『프랑스 중위의 여자』에 나타난 자유의 양상
- Author(s)
- 백혜진
- Issued Date
- 2007
- Abstract
- John Fowles's third novel, The French Lieutenant's Woman, is a work using the experimental writing technique of metafiction, and a response to the problem of modern fiction. Imitating Victorian stories and styles, this work narrows the gap between the Victorian age and the 20th century, which we have believed to be remarkably wide. This thesis deals with the aspects of freedom in The French Lieutenant's Woman(1969). Fowles clearly imitates the nineteenth century realistic novel referring to such real figures of the Victorian age as Marx and Darwin and to important happenings. He presents to the readers the illusion of the historic reality as he imitates it realistically.
Male hero Charles Smithson, a wealthy amateur paleontologist engaged to the conventional Ernestina Freeman, falls under the spell of eccentric, sensual, apparently "fallen" Sarah Woodruff. Sho is believed to have been deserted by the French lover of the title. Charles' pursuit of Sarah destroys his engagement to Ernestina, but Sarah eludes him, and when he finds her again in the protection of D. G. Rossetti, she has become a new woman. Finally he realizes that he is free from its conventions of his age and becomes as "outcast" just like Sarah.

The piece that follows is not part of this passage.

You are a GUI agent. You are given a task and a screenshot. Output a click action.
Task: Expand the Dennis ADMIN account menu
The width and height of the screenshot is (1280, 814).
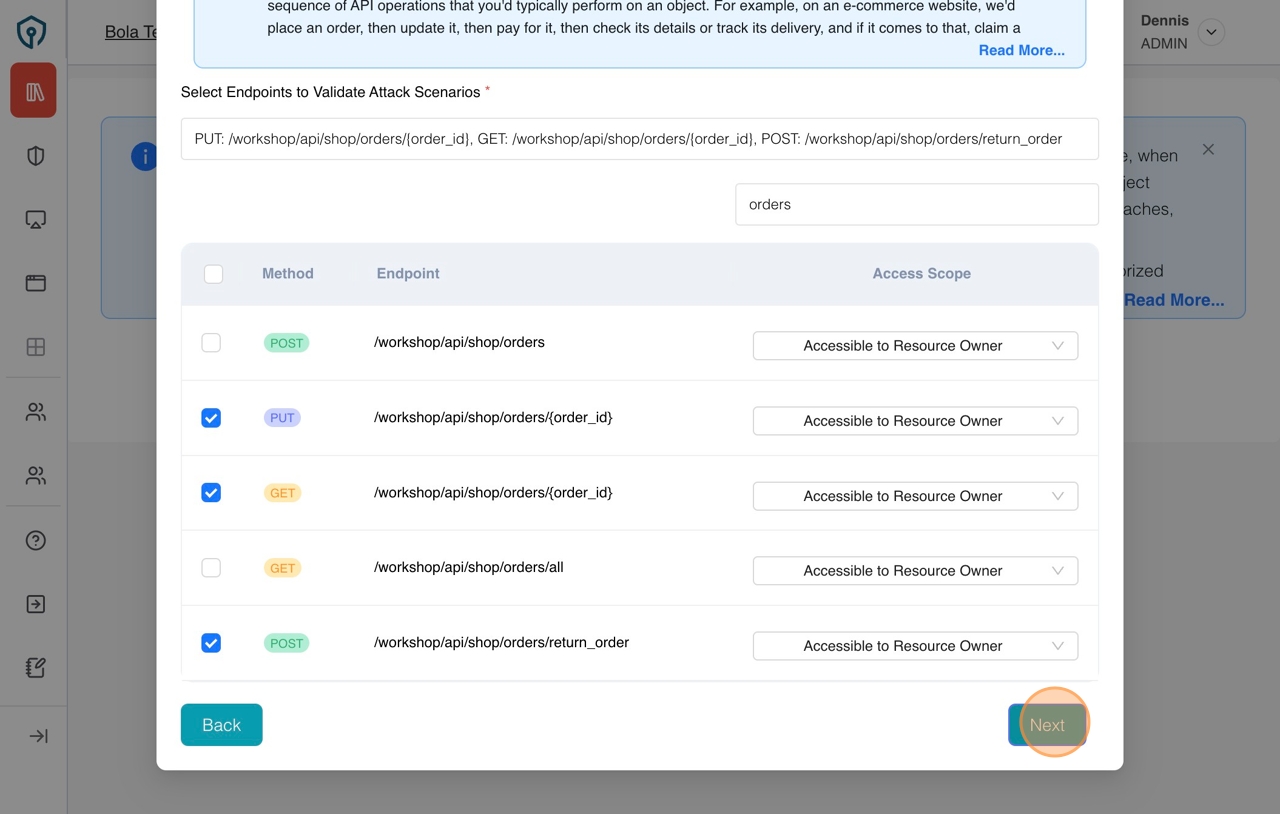click(x=1211, y=32)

Influenced by French existentialism, Fowles shows that the will to freedom had existed before existentialism; it is manifested through Charles' accomplishing his own freedom. The author explores not only the theme of the freedom of his characters, but also of the freedom of the novel form. He inserts his own intrusive commentary featuring self-reflection and the suggestion of multiple endings. The previous studies on The French Lieutenant's Woman have regarded it as a special kind of historical novel. Seemingly, it is a historical novel, but Fowles parodies the nineteenth century novel writing in the work. In The French Lieutenant's Woman, Fowles emancipates the Victorian novelistic conventions. He inserts his own intrusive narrator, not an omniscient narrator, to give his characters an autonomy and the maximum degree of freedom.
The intrusive narrator questions are: "Who is Sarah? Out of what shadow does she come from?" in Chapter 12; and in Chapter 13 he answers "I do not know." It reminds us that The French Lieutenant's Woman is not a historical novel. Fowles as an intrusive narrator tells many things with his own voice about the hypocritical Victorian society and its convention including the cautious science and incautious religion, the corrupt politics and the immutable castes of Victorian age.
Multiple ending is the device which ensures freedom from the traditional novel form. Fowles' use of the ending makes the reader, traditionally a passive spectator, participate in 'creating' the novel, interact with the story, and choose the ending which is desired by the free will of the reader.